For building custom login UIs without the hosted login page. Requires headless mode to be enabled in the dashboard.

'use client';
import { useHeadlessAuth } from '@reauth-dev/sdk/react';

export default function LoginPage() {
  const {
    requestMagicLink,
    verifyMagicLink,
    startGoogleOAuth,
    startTwitterOAuth,
    loading,
    error,
    step,
    config,
    getConfig,
    reset,
  } = useHeadlessAuth({
    domain: 'yourdomain.com',
    callbackUrl: 'https://yourdomain.com/auth/verify',
  });

  if (step === 'magic_link_sent') {
    return <p>Check your email for a magic link!</p>;
  }

  if (step === 'completed') {
    return <p>Authenticated!
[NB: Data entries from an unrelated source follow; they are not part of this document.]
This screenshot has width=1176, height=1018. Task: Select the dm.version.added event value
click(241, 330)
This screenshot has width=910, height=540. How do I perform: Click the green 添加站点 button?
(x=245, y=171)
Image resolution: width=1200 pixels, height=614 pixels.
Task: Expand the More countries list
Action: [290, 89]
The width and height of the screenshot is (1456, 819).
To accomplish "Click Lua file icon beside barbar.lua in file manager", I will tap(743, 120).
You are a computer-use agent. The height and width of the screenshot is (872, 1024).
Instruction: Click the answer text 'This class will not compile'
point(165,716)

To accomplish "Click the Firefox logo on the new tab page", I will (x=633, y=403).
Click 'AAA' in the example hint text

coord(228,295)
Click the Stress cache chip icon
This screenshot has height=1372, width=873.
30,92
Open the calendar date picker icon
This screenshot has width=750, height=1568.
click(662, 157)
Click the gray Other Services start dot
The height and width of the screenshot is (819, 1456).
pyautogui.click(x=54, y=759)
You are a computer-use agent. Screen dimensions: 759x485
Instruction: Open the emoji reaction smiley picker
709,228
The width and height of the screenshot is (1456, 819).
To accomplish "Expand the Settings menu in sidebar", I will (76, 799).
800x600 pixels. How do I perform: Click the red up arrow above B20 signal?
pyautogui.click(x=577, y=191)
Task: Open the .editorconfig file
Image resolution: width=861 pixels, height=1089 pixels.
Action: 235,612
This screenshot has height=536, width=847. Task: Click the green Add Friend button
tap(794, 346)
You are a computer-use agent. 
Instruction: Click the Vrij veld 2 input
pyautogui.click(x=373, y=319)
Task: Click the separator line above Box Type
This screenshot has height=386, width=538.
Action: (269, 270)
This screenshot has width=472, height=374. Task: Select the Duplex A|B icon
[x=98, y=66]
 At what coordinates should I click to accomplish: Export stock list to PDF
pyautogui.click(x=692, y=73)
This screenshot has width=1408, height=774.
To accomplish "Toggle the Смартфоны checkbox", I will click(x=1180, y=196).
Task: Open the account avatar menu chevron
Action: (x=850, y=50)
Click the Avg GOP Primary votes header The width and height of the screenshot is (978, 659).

Redirecting...</p>;
  }

  return (
    <form onSubmit={async (e) => {
      e.preventDefault();
      const email = new FormData(e.currentTarget).get('email') as string;
      await requestMagicLink(email);
    }}>
      <input name="email" type="email" placeholder="Enter your email" />
      <button type="submit" disabled={loading}>Send Magic Link</button>
      <button type="button" onClick={startGoogleOAuth} disabled={loading}>
        Sign in with Google
      </button>
      {error && <p style={{ color: 'red' }}>{error}</p>}
    </form>
  );
}

Verification Page

// app/auth/verify/page.tsx
'use client';
import { useEffect } from 'react';
import { useHeadlessAuth } from '@reauth-dev/sdk/react';

export default function VerifyPage() {
  const { verifyMagicLink, step, error } = useHeadlessAuth({
    domain: 'yourdomain.com',
  });

  useEffect(() => {
    const token = new URLSearchParams(window.location.search).get('token');
    if (token) {
      verifyMagicLink(token).then((result) => {
        if (result.success) {
          window.location.href = result.redirectUrl || '/dashboard';
        }
      });
    }
  }, []);

  if (error) return <p>Verification failed: {error}</p>;
  return <p>Verifying...</p>;
}

Options

type UseHeadlessAuthOptions = {
  domain: string;
  callbackUrl?: string; // URL for magic link emails to point to
  timeout?: number;     // Request timeout in ms
};

Return Value

{
  loading: boolean;
  error: string | null;
  step: 'idle' | 'magic_link_sent' | 'google_started' | 'twitter_started' | 'completed';
  config: DomainConfig | null;
  verifyResult: MagicLinkVerifyResult | null;
  getConfig: () => Promise<DomainConfig>;
  requestMagicLink: (email: string) => Promise<void>;
  verifyMagicLink: (token: string) => Promise<MagicLinkVerifyResult>;
  startGoogleOAuth: () => Promise<GoogleOAuthStartResult>;
  startTwitterOAuth: () => Promise<TwitterOAuthStartResult>;
  reset: () => void;  // Reset to idle state
}

Token Management for API Calls

To call your own protected API endpoints, use getToken() from the browser client:

'use client';
import { createReauthClient } from '@reauth-dev/sdk';
import { useAuthContext } from '@reauth-dev/sdk/react';

const reauth = createReauthClient({ domain: 'yourdomain.com' });

export function useFetchWithAuth() {
  const { user } = useAuthContext();

  return async (url: string, options?: RequestInit) => {
    const tokenResponse = await reauth.getToken();
    if (!tokenResponse) throw new Error('Not authenticated');

    return fetch(url, {
      ...options,
      headers: {
        ...options?.headers,
        Authorization: `Bearer ${tokenResponse.accessToken}`,
      },
    });
  };
}

Alternatively, if your API and auth share the same parent domain, session cookies are sent automatically with credentials: 'include'.